The result is an aching thigh and an even more aching ankle.
The steering wheel is set ludicrously high, too. However, if the seat went back any further, there wouldn't be any room for the passenger behind.
Now, some facts. The Atoz has a little 1.0-litre engine; its body is about 9in shorter than that of a typical supermini (Polo, 106); its rear seats fold forward in a "double-tumble" to create a big load space; and it costs pounds 6,999.
Alternatively you can buy the Atoz+ version, which adds a driver's airbag, alloy wheels, a cassette player (the base version has merely a simple radio), central locking, electric front windows, air-conditioning and front fog lamps, all of which is a good pounds 1,000-worth.
Beyond that, you can have a clutchless transmission for pounds 470, or a full- blown automatic gearbox for pounds 699. Power steering is standard.
The car I have been testing is an Atoz+ automatic. Its transmission has only three gears, so the little engine is revving its head off when you're lolloping along the motorway.
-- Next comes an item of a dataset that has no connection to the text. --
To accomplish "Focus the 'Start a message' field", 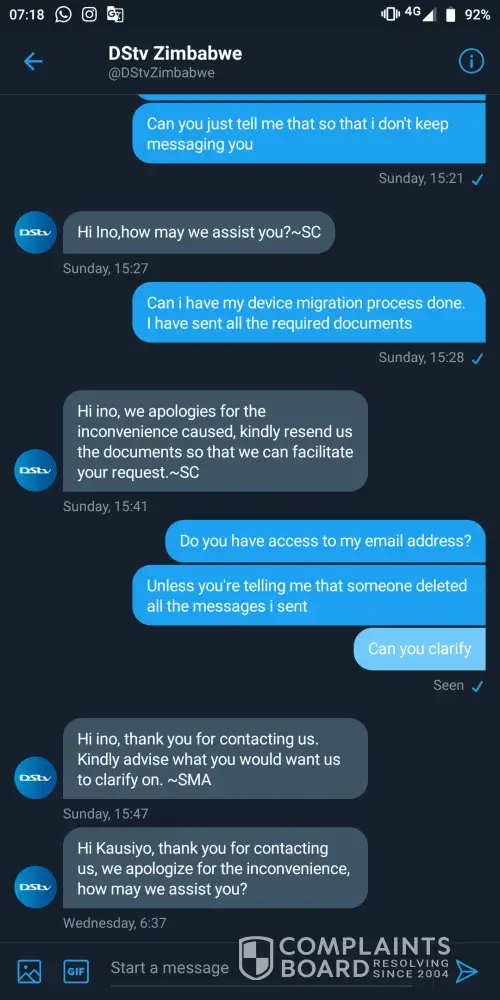I will click(170, 968).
A lot of road roar rushes into the cabin on a coarse surface, too, so cruising on concrete calls for full radio volume if you're to catch every nuance of plot in The Archers.
For all that, though, the Atoz is surprisingly lively, and it doesn't run out of puff on hills as readily as you might expect - even though that bluff front has a lot of air to push aside.
The next pleasant surprise concerns the ride comfort.
Unlike the Daihatsu Move, which goes to pieces if you attempt a spirited drive on an unevenly-surfaced B-road, the little Hyundai keeps its composure and proves surprisingly supple.
The steering is light and accurate, and the expected feeling of precariousness doesn't materialise. All that happens if you round a bend too quickly is that the front wheels drift outwards in an ever widening arc.
The dashboard is more interesting than the Move's, too - all curves and cowls and pods and vents, like the nozzle of a hair-dryer. There's no glovebox as such, but plenty of shelves, pockets and cup-holders. The plastics are hard and shiny, though, and their fit is approximate in places.
As a cubist car, then, the Atoz works well, apart from that driver's legroom problem. The simplest solution here would be to re-engineer the seat mountings to raise the seat's front edge, thus providing a little more support for the thigh.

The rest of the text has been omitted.